Ya, skors Arsyilla telah berakhir hari ini.
"Kangen banget gue." Dengan cepat Zanetha menghambur kepelukan Arsyilla.
"Neth, jangan lebay, pelukan lo kenceng banget tau," ucap Arsyilla.
"Mau gimana lagi, gue kangen berat." Tanpa menghiraukan Arsyilla, Zanetha masih mengeratkan pelukannya.
"Lo lepas nggak?" Arsyilla berniat mengacak poni lurus kesayangan Zanetha jika gadis itu tidak melepaskan pelukannya.
"AWW CECIL!!"Jerit Zanetha karena gadis itu lebih dulu menarik poninya.

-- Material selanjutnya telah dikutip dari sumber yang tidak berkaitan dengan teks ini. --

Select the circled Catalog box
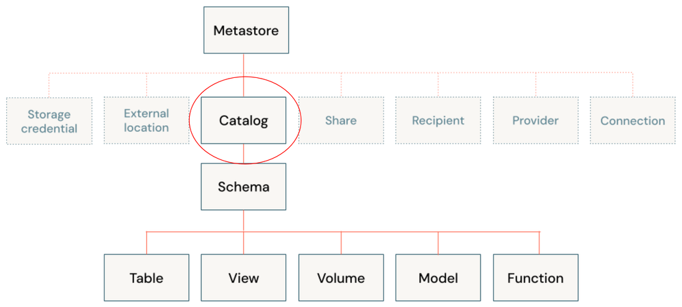 click(244, 121)
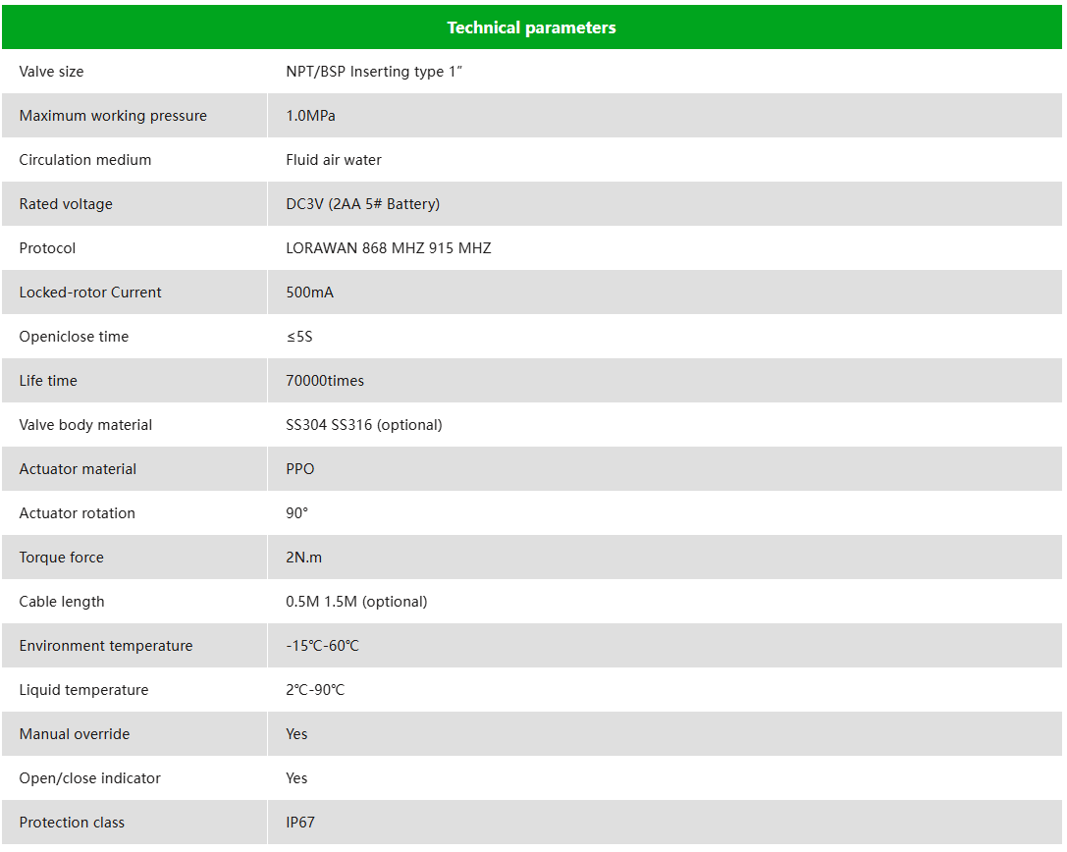Select the IP67 protection class value

[300, 823]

"Makanya lepas, Cia nggak nafas tu," ucap Cecilia tenang, ia tidak menghiraukan wajah kesal sahabatnya.
"Tapi jangan main poni dong, buatnya lama tau biar lurus gini," gerutu Zanetha sambil membenahi poninya.
"Cia, sekarang cerita kenapa lo nggak izinin kita kerumah lo?" Arsyilla sudah tau jika inilah yang akan di tanyakan oleh Cecillia.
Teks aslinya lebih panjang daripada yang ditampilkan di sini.